Tips from Financial Management Authors
In the last month, I’ve read two different books on personal money management. They were “Money: A User’s Guide” by Laura Whateley (with a fantastic cover I might add) and “Go Fund Yourself” by Alice Tapper.
Both were great books on general money know-how, and I found myself nodding along to the vast majority of the pages. One area that they both touch on which I found particularly interesting was how to manage money in a relationship.
Right now, I’m single as heck, and social distancing sure isn’t helping in that regard. However, it’s always worth getting some ideas prepared for a hopeful eventuality that someone might love me one day. Though while reading the tips, I was able to compare them to existing relationships around me and found them to be pretty accurate.
When to Talk About Money
Before getting into the practicalities of managing money in a relationship, how and when do you bring it up?
For me, in the past, I’ve typically brought up the money talk very early on, in the first or second date even. Since I come from a working-class background, it’s super important for me to establish what I can and can’t afford as I’m not in the business of giving off false pretences.

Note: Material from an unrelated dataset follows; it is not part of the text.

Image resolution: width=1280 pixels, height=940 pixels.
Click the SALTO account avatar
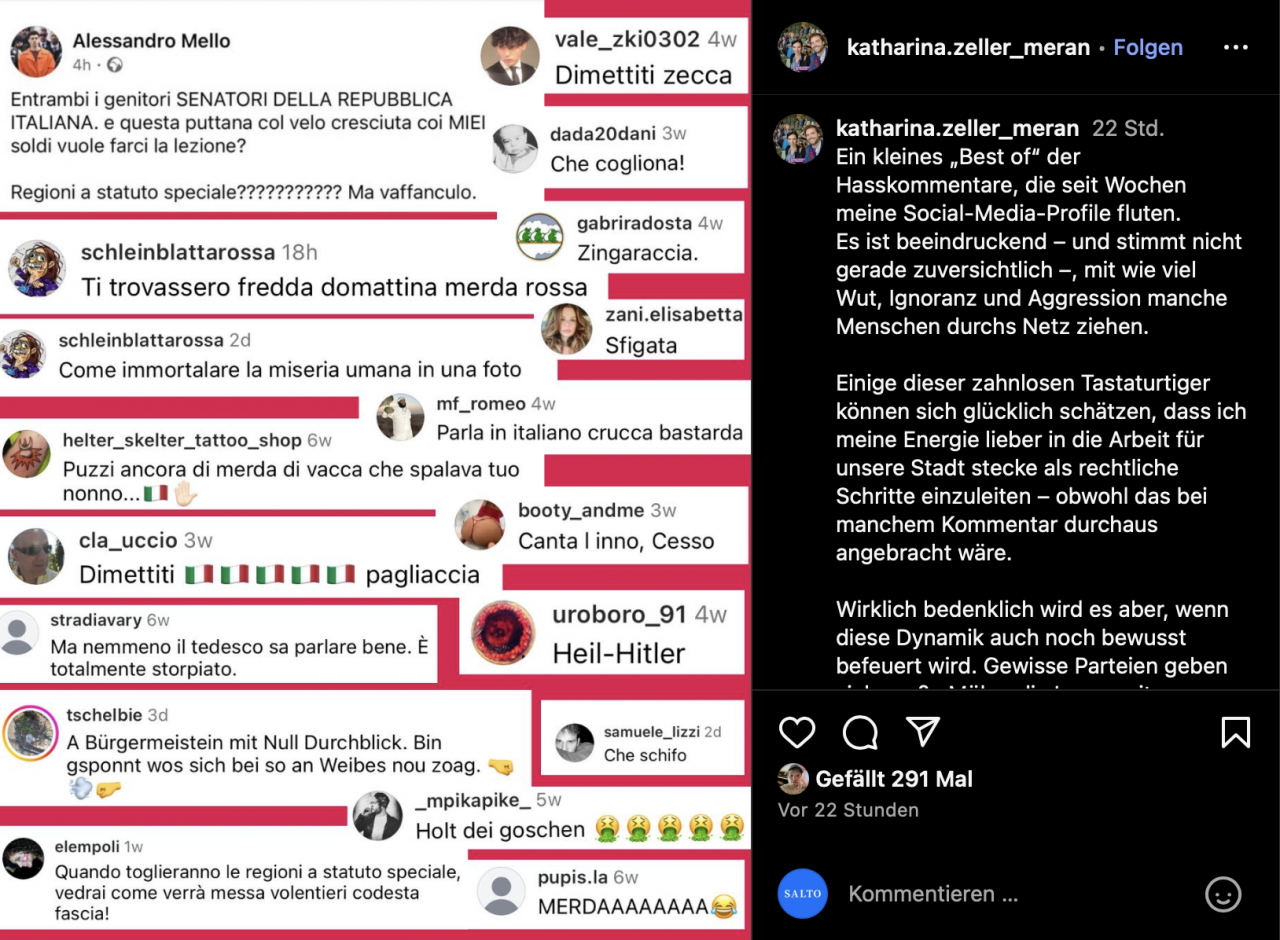pyautogui.click(x=803, y=893)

Creating boundaries like that, in the beginning, has worked well for me before, but that may be because the relationships I’m referring to were with other men. There’s a whole other article in my mind about gender biases in money management. Though the crux of it is, no matter the gender, people often have different attitudes towards money.
Alice Tapper says:
“We not only bring our own financial situation to the table but with it our trailing financial baggage: inherited values and beliefs about how money should and shouldn’t be managed as a couple.”

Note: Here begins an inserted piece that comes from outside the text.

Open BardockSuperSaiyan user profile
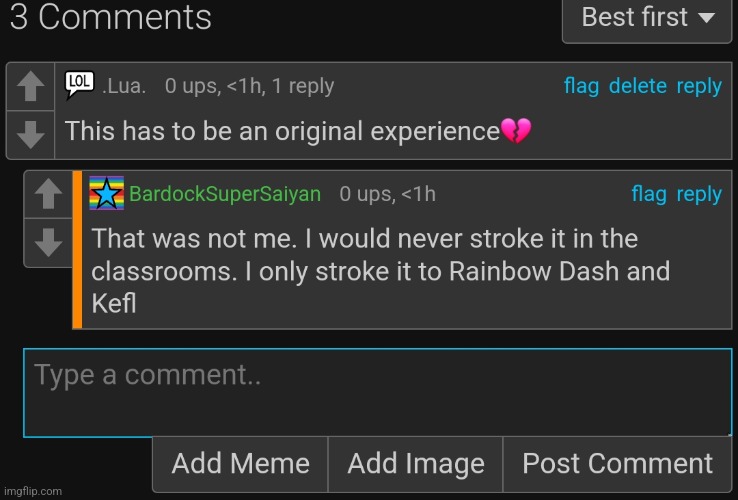 (x=225, y=194)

Naturally, money becomes a dominant issue when a relationship develops further, and you decide to move in together — that’s where these money management styles come in.
In ‘Go Fund Yourself’, Alice describes four common styles of money management in relationships. Each of them also happens to be familiar enough that I can refer them to real-life relationships that I know use these styles successfully.
#1 The Separates
The Separates are, I feel, the second most common type of money management in relationships. In reality, I think this is how most relationships start and the style sticks because it works for them.
The people in these relationships keep everything financially separate from each other and may sometimes create rules for joint bills. Most of the time I’ve seen these split equally, especially if they earn a similar amount of money. However, I’ve also seen relationships that split bills according to the proportion of income they are making.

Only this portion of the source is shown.